Koordinaten: 57°01'51.16" N, 09°20'49.11" O (Google Maps öffnet sich in einem neuen Fenster) noch verlinken


Die Menschen in der Jungsteinzeit hatten lebhaften Kontakt mit der Welt. Flint aus den nordjütländischen Feuersteinminen, Pelz und Bernstein sind nur eine Auswahl von Gegenständen, die vor Ort ausgetauscht oder über hunderte von Kilometern transportiert wurden. Und nur die Steingräber bezeugen, dass neue Ideen von den Besuchen in entfernten Orten mit nach Hause gebracht wurden - von Norwegen im Norden bis Spanien im Süden baute man Grabkammern aus Stein. Ein Phänomen, das einst in der Bretagne um 4500 v.u.Z. begann.

Ravnsten ist der Überrest eines Dolmens, der vor mehr als 5200 Jahren im Neolithikum gebaut wurde. In Dänemark bezeichnet man Dolmen, die sich in einem Rundhügel befinden, als Runddysse.

Heute sind nur noch Reste zu sehen, aber es war einmal ein großer, hoher Hügel mit einer steinernen Grabkammer von 2,0 x 1,0 m.
Die Kammer besteht aus einem Deck- und vier Tragsteinen. Auf der Oberseite des nordöstlichen Tragsteines befinden sich einige Schälchen.

Der heutige Zustand ist das Ergebnis von Verwüstungen durch Menschen und Tiere, denen viele von den 40-45000 bekannten Dolmen zum Opfer gefallen sind. Heute sind nur noch ca. 7000 erhalten. Der Hügel ist weitestgehend abgetragen und der Randsteinkreis durch zu nahes Anpflügen zerstört.
Leider ist die Anlage auch sehr zugewachsen, so dass nicht viel zu erkennen ist.
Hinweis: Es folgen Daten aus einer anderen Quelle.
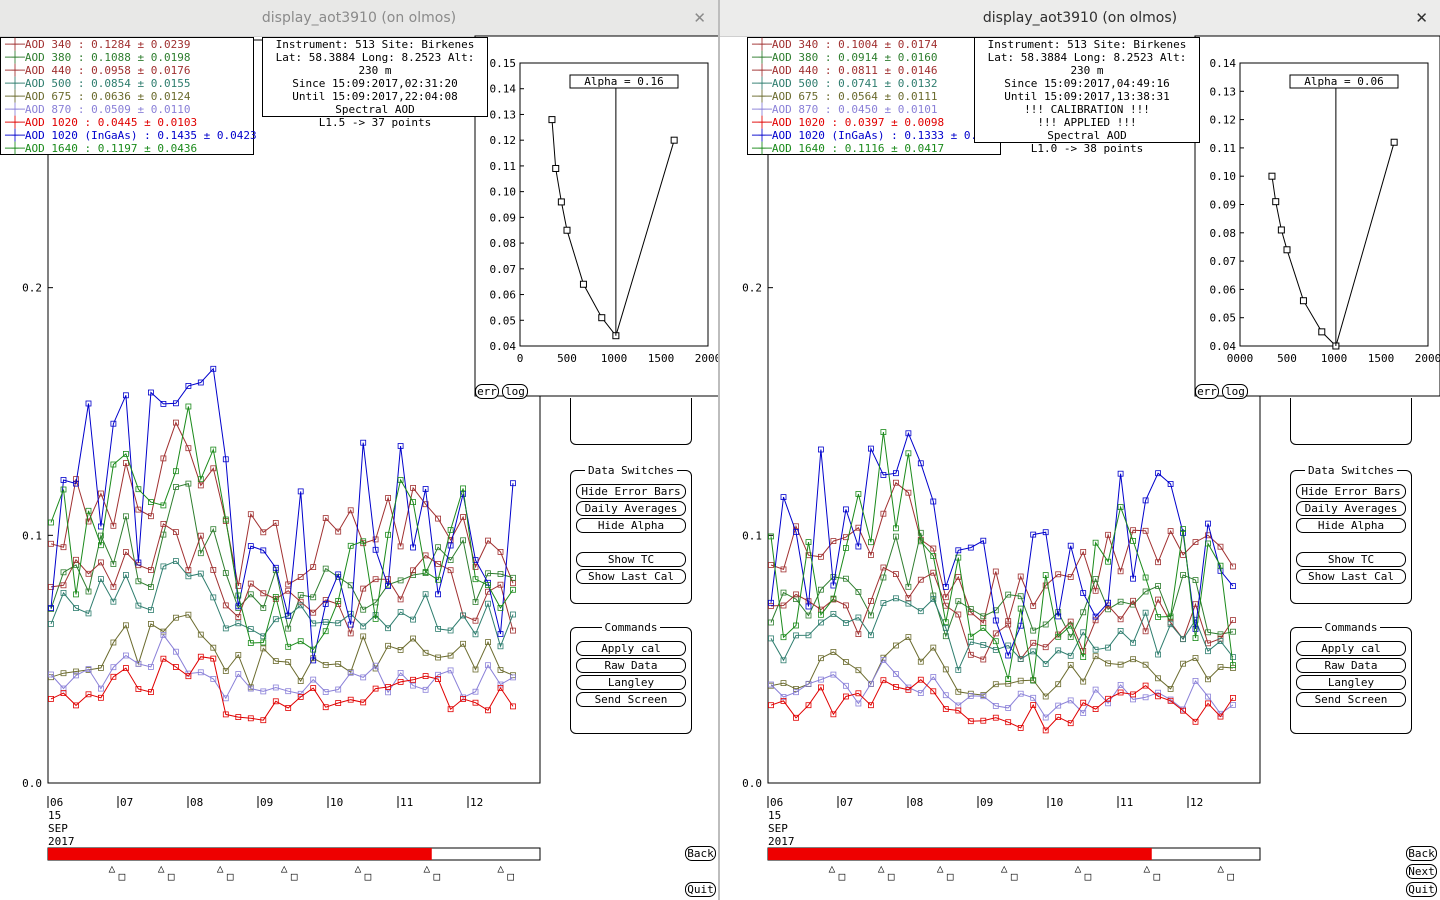 The height and width of the screenshot is (900, 1440). What do you see at coordinates (1422, 872) in the screenshot?
I see `next-button: Next` at bounding box center [1422, 872].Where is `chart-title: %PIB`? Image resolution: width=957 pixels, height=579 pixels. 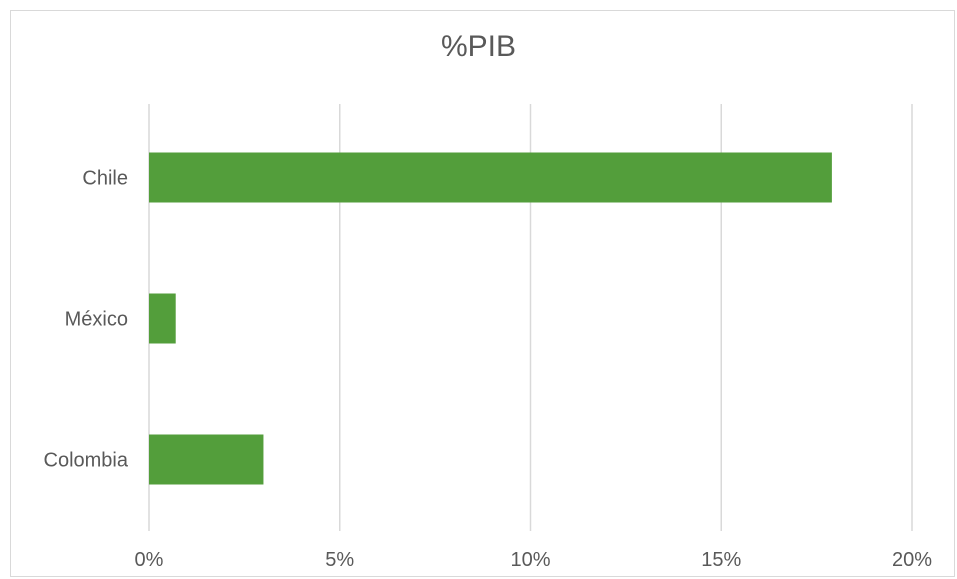
chart-title: %PIB is located at coordinates (478, 46).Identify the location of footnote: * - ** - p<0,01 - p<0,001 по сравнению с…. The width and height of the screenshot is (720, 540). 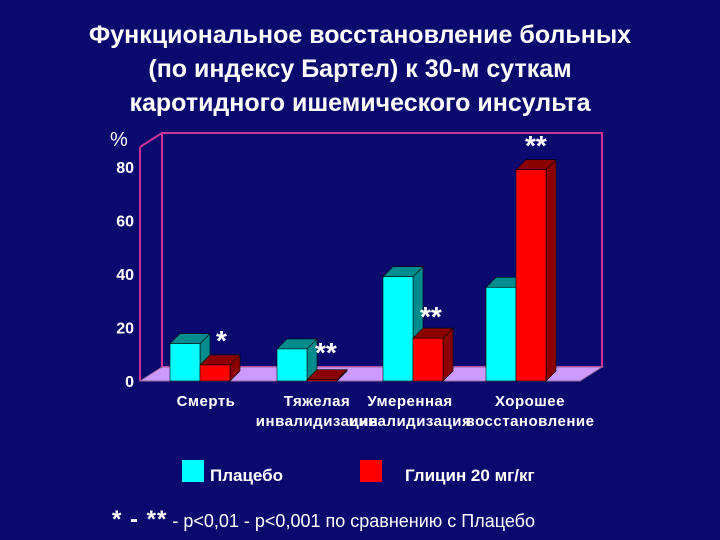
(324, 520).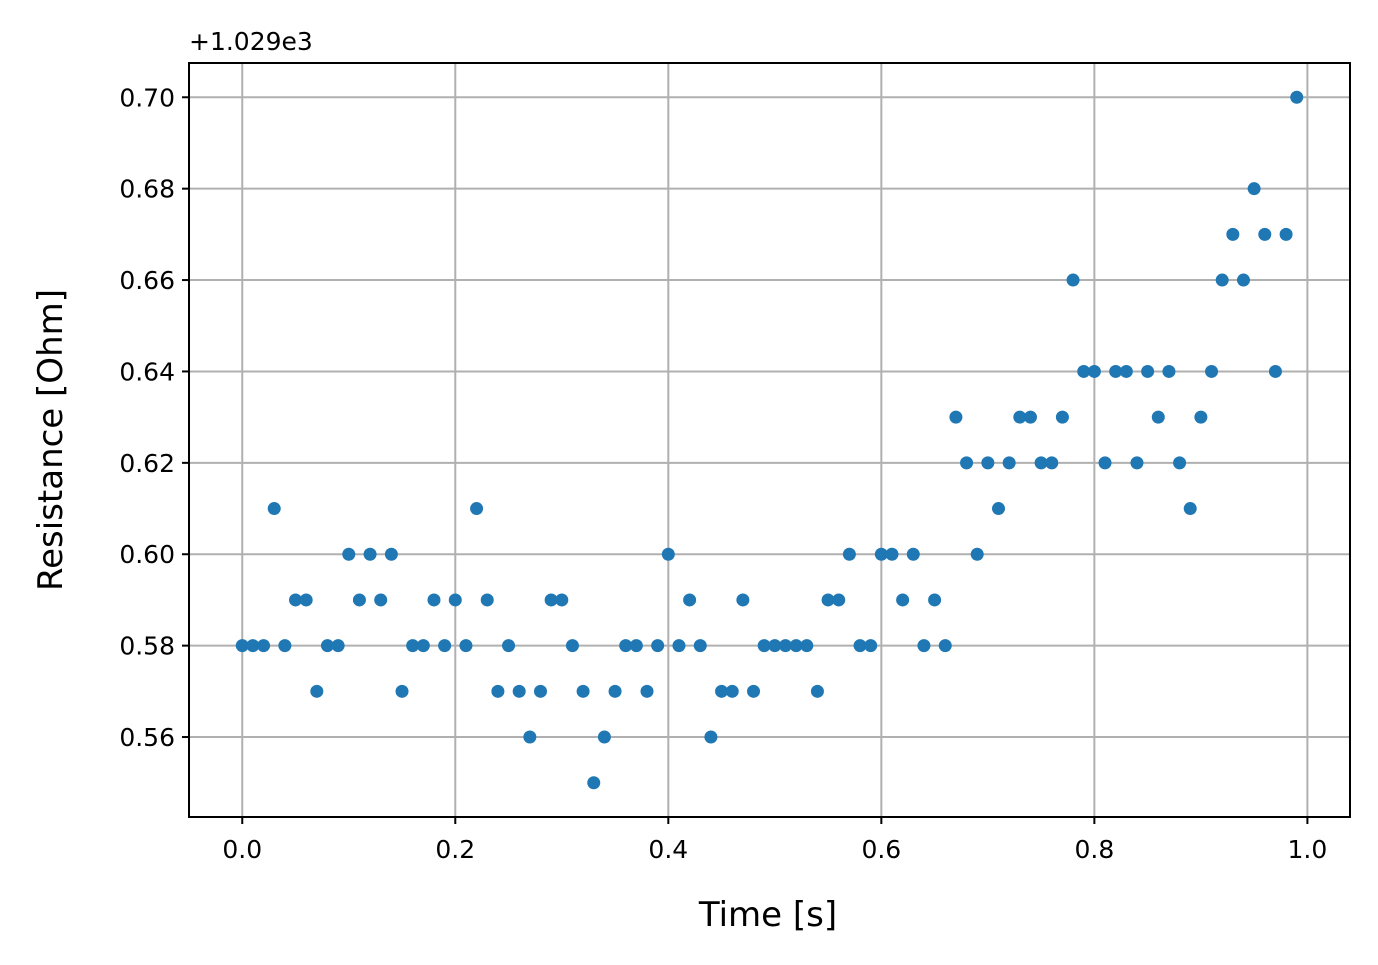 The image size is (1378, 965). What do you see at coordinates (147, 98) in the screenshot?
I see `y-tick-label: 0.70` at bounding box center [147, 98].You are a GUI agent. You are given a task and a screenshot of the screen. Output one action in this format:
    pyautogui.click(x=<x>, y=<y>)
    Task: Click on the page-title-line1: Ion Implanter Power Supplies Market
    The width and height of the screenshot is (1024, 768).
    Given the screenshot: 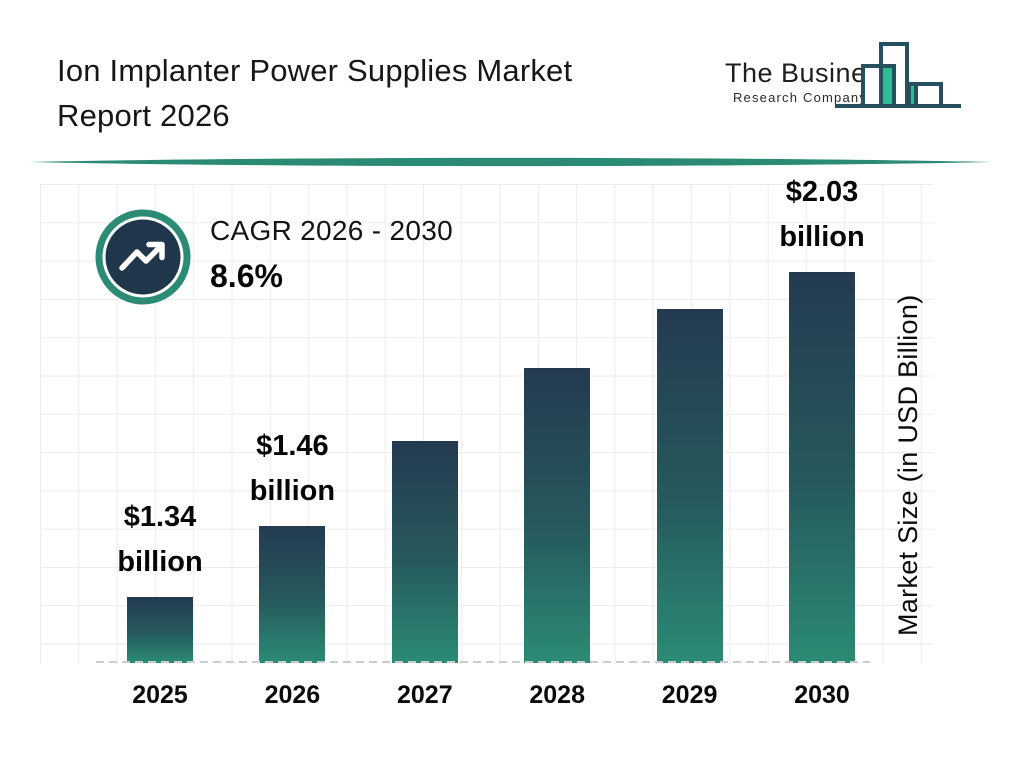 What is the action you would take?
    pyautogui.click(x=315, y=70)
Etwas besserte Fotos sind unter obigem Link zur Seite der dänischen Denkmalbehörde zu finden.

Man fährt von Aggerstorp in Richtung Bonderup. Nach ca. 5 Kilometern biegt man nach Rechts in einen Feldweg ab und folgt dem Verlauf für 500 Meter. Der Dolmen befindet sich dann auf der linken Seite im Feld. Die ideale Besuchszeit ist im zeitigen Frühjahr oder nach der Ernte.